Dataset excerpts
#####
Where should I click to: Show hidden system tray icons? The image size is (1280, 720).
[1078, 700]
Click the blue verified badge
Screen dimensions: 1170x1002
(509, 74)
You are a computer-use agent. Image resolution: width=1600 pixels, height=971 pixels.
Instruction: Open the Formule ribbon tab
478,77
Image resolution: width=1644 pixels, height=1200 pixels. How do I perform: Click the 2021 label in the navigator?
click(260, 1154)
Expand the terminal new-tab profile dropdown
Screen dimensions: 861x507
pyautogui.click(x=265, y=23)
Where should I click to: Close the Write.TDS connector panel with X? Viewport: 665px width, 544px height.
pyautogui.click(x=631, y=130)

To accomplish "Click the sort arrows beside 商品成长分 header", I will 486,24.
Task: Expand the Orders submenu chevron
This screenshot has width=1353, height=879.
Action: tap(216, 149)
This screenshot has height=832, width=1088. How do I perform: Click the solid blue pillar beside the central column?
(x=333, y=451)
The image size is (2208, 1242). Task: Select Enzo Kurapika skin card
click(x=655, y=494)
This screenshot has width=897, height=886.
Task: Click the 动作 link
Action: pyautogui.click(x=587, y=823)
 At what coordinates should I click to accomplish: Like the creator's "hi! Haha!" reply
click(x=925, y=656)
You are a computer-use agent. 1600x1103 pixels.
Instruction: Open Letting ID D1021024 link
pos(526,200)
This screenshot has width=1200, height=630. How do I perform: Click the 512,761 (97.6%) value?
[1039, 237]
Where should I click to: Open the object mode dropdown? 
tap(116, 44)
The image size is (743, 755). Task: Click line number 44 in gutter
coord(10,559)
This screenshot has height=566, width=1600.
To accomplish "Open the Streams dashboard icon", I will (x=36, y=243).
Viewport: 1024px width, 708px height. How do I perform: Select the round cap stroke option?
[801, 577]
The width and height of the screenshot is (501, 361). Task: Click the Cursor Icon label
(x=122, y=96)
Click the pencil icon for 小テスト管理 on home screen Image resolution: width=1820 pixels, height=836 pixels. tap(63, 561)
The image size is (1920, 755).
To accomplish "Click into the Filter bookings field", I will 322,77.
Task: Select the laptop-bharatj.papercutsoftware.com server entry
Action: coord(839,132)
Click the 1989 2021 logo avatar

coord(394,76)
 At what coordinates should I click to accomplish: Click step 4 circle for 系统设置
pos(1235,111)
#####
• **Your goal**
Please repeat the data above verbatim, all of it.

• **Answer to this exercise**
Where should I click to: Show hidden system tray icons? The image size is (1280, 720).
[1078, 700]
Click the blue verified badge
Screen dimensions: 1170x1002
(509, 74)
You are a computer-use agent. Image resolution: width=1600 pixels, height=971 pixels.
Instruction: Open the Formule ribbon tab
478,77
Image resolution: width=1644 pixels, height=1200 pixels. How do I perform: Click the 2021 label in the navigator?
click(260, 1154)
Expand the terminal new-tab profile dropdown
Screen dimensions: 861x507
pyautogui.click(x=265, y=23)
Where should I click to: Close the Write.TDS connector panel with X? Viewport: 665px width, 544px height.
pyautogui.click(x=631, y=130)

To accomplish "Click the sort arrows beside 商品成长分 header", I will 486,24.
Task: Expand the Orders submenu chevron
This screenshot has width=1353, height=879.
Action: tap(216, 149)
This screenshot has height=832, width=1088. How do I perform: Click the solid blue pillar beside the central column?
(x=333, y=451)
The image size is (2208, 1242). Task: Select Enzo Kurapika skin card
click(x=655, y=494)
This screenshot has width=897, height=886.
Task: Click the 动作 link
Action: pyautogui.click(x=587, y=823)
 At what coordinates should I click to accomplish: Like the creator's "hi! Haha!" reply
click(x=925, y=656)
You are a computer-use agent. 1600x1103 pixels.
Instruction: Open Letting ID D1021024 link
pos(526,200)
This screenshot has width=1200, height=630. How do I perform: Click the 512,761 (97.6%) value?
[1039, 237]
Where should I click to: Open the object mode dropdown? 
tap(116, 44)
The image size is (743, 755). Task: Click line number 44 in gutter
coord(10,559)
This screenshot has height=566, width=1600.
To accomplish "Open the Streams dashboard icon", I will (x=36, y=243).
Viewport: 1024px width, 708px height. How do I perform: Select the round cap stroke option?
[801, 577]
The width and height of the screenshot is (501, 361). Task: Click the Cursor Icon label
(x=122, y=96)
Click the pencil icon for 小テスト管理 on home screen Image resolution: width=1820 pixels, height=836 pixels. tap(63, 561)
The image size is (1920, 755).
To accomplish "Click into the Filter bookings field", I will 322,77.
Task: Select the laptop-bharatj.papercutsoftware.com server entry
Action: coord(839,132)
Click the 1989 2021 logo avatar

coord(394,76)
 At what coordinates should I click to accomplish: Click step 4 circle for 系统设置
pos(1235,111)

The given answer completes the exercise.